> **WHAT YOU WILL DO**:
#1 According to the survey excerpt on climate information, how many suggestions dealt with the need for improved local and sectoral contextual relevance?
#2 Reproduce the passage of the survey excerpt on climate information between "Respondents also mentioned" and "or civil society.", inclusive.

Most of the factors suggested by respondents focused on the need for improved local and sectoral contextual relevance (30 suggestions). Narratives included the need for data that is of relevance to a small island setting (e.g., “need to work within small island needs,” and “[make] relevant at local scale”). As well, a better understanding of the direct utility, as well as economic bottom line/costs and benefits, of climate information was also highlighted (with respondent comments such as “need quantifiable impact,” “connecting data and economy,” “connecting to socio-economic data and impacts,” “understanding associated risk,” “direct utility,” “illustrating value,” “impacting pockets,” “impacts cost money,” and “[need to] relate to costs”). Respondents mentioned having climate information as well as key partners and stakeholders associated with such information engaged and included at early or “integral” stages of decision-making processes. In addition, “making climate information a requirement” in certain decisions and the project process could be helpful.

Respondents also mentioned the influencing nature of improved climate information application, translation, and training, with 12 suggestions in this category. Importantly, perspectives included the need for improved awareness of how to apply the available climate information (e.g., “knowing how to apply”), as well as the need for improvements in the formatting and presentation of information in a way better understood by many, including policymakers (e.g., “translating scientific knowledge,” “need simplified version”).

Several enabling factors were awareness-related (10 suggestions) including improved “awareness of the existence” of relevant types of data, “knowing where to go” and having “official/verified sources,” “access to timely data,” and as well the need for “dissemination and outreach,” perhaps through social media or civil society.

Enablers related to recent events were mentioned by four persons—several respondents mentioned that a renewed attention to climate information occurs just after extreme weather events (and a lack of interest otherwise). Specific motivations relating to funding, including the option to “incentivise resilience building,” were also suggested as enabling factors.

Considering the background of respondents, while persons from both local as well as international backgrounds felt that a better understanding of the utility of climate information could assist local and sectoral contexts for improved awareness of use, those with local backgrounds more often had the suggestion to connect climate information to the economic bottom line. Local respondents also highlighted the role of recent events in bringing attention to the use of climate information, and discussed the role of social media, youth, and community organizations, as well as improving the stakeholder engagement process.

4.3.3. Factor preferences

To better understand the relative importance of factors, respondents were asked, “what are the factors that would drive the demand or use of climate information for various climate-related decisions?” As per Section 3, we offered eight main factors—financial, technical, capacity/personnel, legislative mandates, loud voices and champions, international drive, local awareness of climate information, donor attention, as well as “other”—to be ordered from most influential (i.e., first preference) to least influential/least preferred. While all participants answered this question and used at least one of the factors on the list, some found it difficult to choose just one factor over another in preference. Some respondents judged factors at the same level, and/or offered reasons for the difficulty in placing certain factors higher or lower than others.

> **INPUT DATA**:
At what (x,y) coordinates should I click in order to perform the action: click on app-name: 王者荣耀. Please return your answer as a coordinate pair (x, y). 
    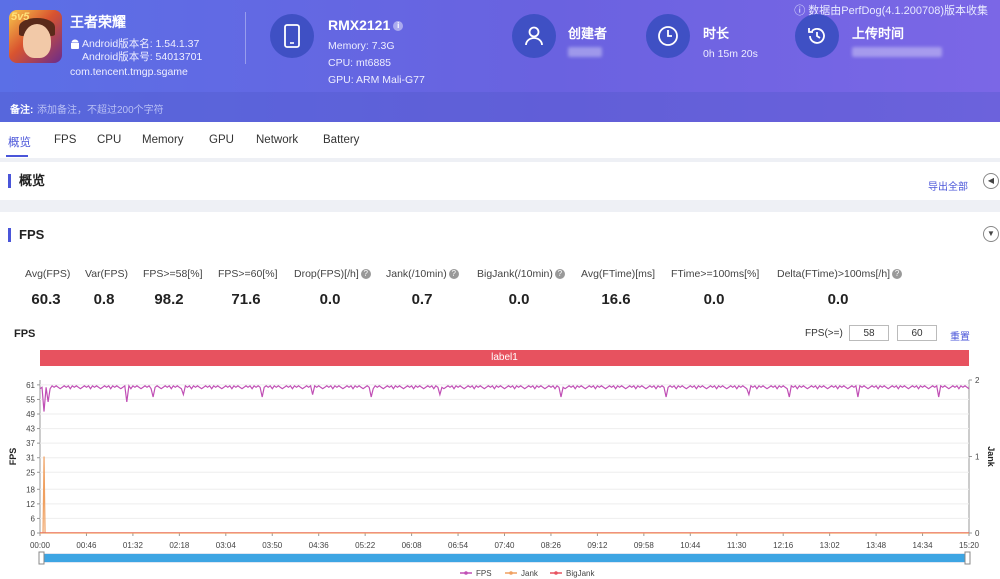
    Looking at the image, I should click on (98, 22).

> **TASK-BY-TASK ANSWERS**:
#1 30 suggestions.

#2
Respondents also mentioned the influencing nature of improved climate information application, translation, and training, with 12 suggestions in this category. Importantly, perspectives included the need for improved awareness of how to apply the available climate information (e.g., “knowing how to apply”), as well as the need for improvements in the formatting and presentation of information in a way better understood by many, including policymakers (e.g., “translating scientific knowledge,” “need simplified version”).

Several enabling factors were awareness-related (10 suggestions) including improved “awareness of the existence” of relevant types of data, “knowing where to go” and having “official/verified sources,” “access to timely data,” and as well the need for “dissemination and outreach,” perhaps through social media or civil society.